- **Document segment**:
········

A New York County Surrogate Court judge has ruled that the late H. Kenneth Ranftle was domiciled in New York at the time of his death, rejecting a challenge to the probating of his will brought by his brother, Ronald Ranftle, who argued that Ken was a Florida domiciliary.
Ranftle’s domicile at death was important because his marriage to J. Craig Leiby is recognized under New York law, but not be by Florida. Leiby’s status as sole distributee and as executor of the estate therefore hinges on that determination.
Judge Kristin Booth Glen’s September 14 ruling highlights the issues faced by same-sex partners –– including those who can now marry in New York –– in a mobile society where families move from state to state or invest in property in other states, given that most states do not recognize marriages by gay and lesbian couples.
Ranftle owned a house in Ft. Lauderdale and, in 2003, took steps to establish domicile there, primarily for tax purposes. Glen noted the lack of a personal income tax in Florida, also observing, “there are capital gains and property tax advantages and a significant homestead exemption” available to those domiciled there. Although Ranftle and Leiby spent a large part of the year living together in the apartment they jointly owned on West 13th Street in Manhattan, as well as at property they had on Fire Island and in Montreal, Ranftle was careful to maintain his Florida domiciliary status by documenting he spent at least 183 days there in each tax year.

········

- **Material supplied**:
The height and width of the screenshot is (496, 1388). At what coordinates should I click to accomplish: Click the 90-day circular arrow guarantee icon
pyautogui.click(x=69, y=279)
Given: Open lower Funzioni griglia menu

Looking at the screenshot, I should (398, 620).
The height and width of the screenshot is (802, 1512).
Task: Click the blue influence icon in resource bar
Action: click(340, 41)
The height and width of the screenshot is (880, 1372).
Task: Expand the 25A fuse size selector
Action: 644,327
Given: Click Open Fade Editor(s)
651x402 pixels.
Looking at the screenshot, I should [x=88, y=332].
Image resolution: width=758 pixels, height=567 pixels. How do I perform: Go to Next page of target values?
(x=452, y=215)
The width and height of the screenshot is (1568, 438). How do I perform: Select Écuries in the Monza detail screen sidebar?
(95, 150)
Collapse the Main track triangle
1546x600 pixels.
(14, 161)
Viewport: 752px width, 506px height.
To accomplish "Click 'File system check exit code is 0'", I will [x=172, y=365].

········

- **What to do**:
1) Using the Ranftle domicile article, decide whether each statement agrees with it. Answer yes or no for each, and quote the deciding words from the article. (a) Judge Glen issued her ruling on September 14. (b) Ranftle and Leiby jointly owned an apartment on East 13th Street in Manhattan. (c) Ranftle first took steps to establish domicile in Florida in 2005.
2) Write out the part of the Ranftle domicile article from the words "Ranftle owned a" up to and including the words "each tax year.".
3) Write what comes next in the Ranftle domicile article, picking up after its final sentence.
The lines above have no connection to the Ranftle domicile article.

- **Answers given**:
1)
(a) Yes: "Judge Kristin Booth Glen’s September 14 ruling"
(b) No: "the apartment they jointly owned on West 13th Street in Manhattan"
(c) No: "in 2003, took steps to establish domicile there"

2)
Ranftle owned a house in Ft. Lauderdale and, in 2003, took steps to establish domicile there, primarily for tax purposes. Glen noted the lack of a personal income tax in Florida, also observing, “there are capital gains and property tax advantages and a significant homestead exemption” available to those domiciled there. Although Ranftle and Leiby spent a large part of the year living together in the apartment they jointly owned on West 13th Street in Manhattan, as well as at property they had on Fire Island and in Montreal, Ranftle was careful to maintain his Florida domiciliary status by documenting he spent at least 183 days there in each tax year.

3)
However, when he was diagnosed with terminal lung cancer in March 2008, Ranftle decided to remain in New York City, never returning to the Florida house through the time of his death on November 1 of that year.
During that same period, an upstate appeals court established a statewide precedent that legal same-sex marriages from other jurisdictions must be recognized in New York, and shortly thereafter Governor David Paterson issued a directive instructing state agencies to comply with that ruling. As a result of these developments, Ranftle proposed marriage to Leiby, his long-time partner, and they traveled to Montreal, where they owned an apartment, marrying there on June 7.
In tandem with their marriage, Ranftle made a new will, though his attorney made an unfortunate slip-up on it, cutting and pasting language from his earlier will asserting his domicile in Florida. Ranftle did not bother to change his driver’s license, and actually cast an absentee ballot in Florida in the November 2008 general election before he died.
When Leiby presented Ranftle’s will for probate following his death, Surrogate Glen concluded that as the surviving spouse, he was the sole distributee and there was no need to notify other surviving relatives. Leiby was the executor and main beneficiary under the will.
Another one of Ranftle’s brothers, Richard, sought to intervene in the case, challenging Leiby’s spousal status, and took that challenge to the Appellate Division, which affirmed Glen’s ruling that the marriage would be recognized in the probate context in New York. Ranftle’s other brother, Ronald, then brought a second challenge, contending that Leiby was not qualified to be sole distributee and executor because Florida law controlled the situation.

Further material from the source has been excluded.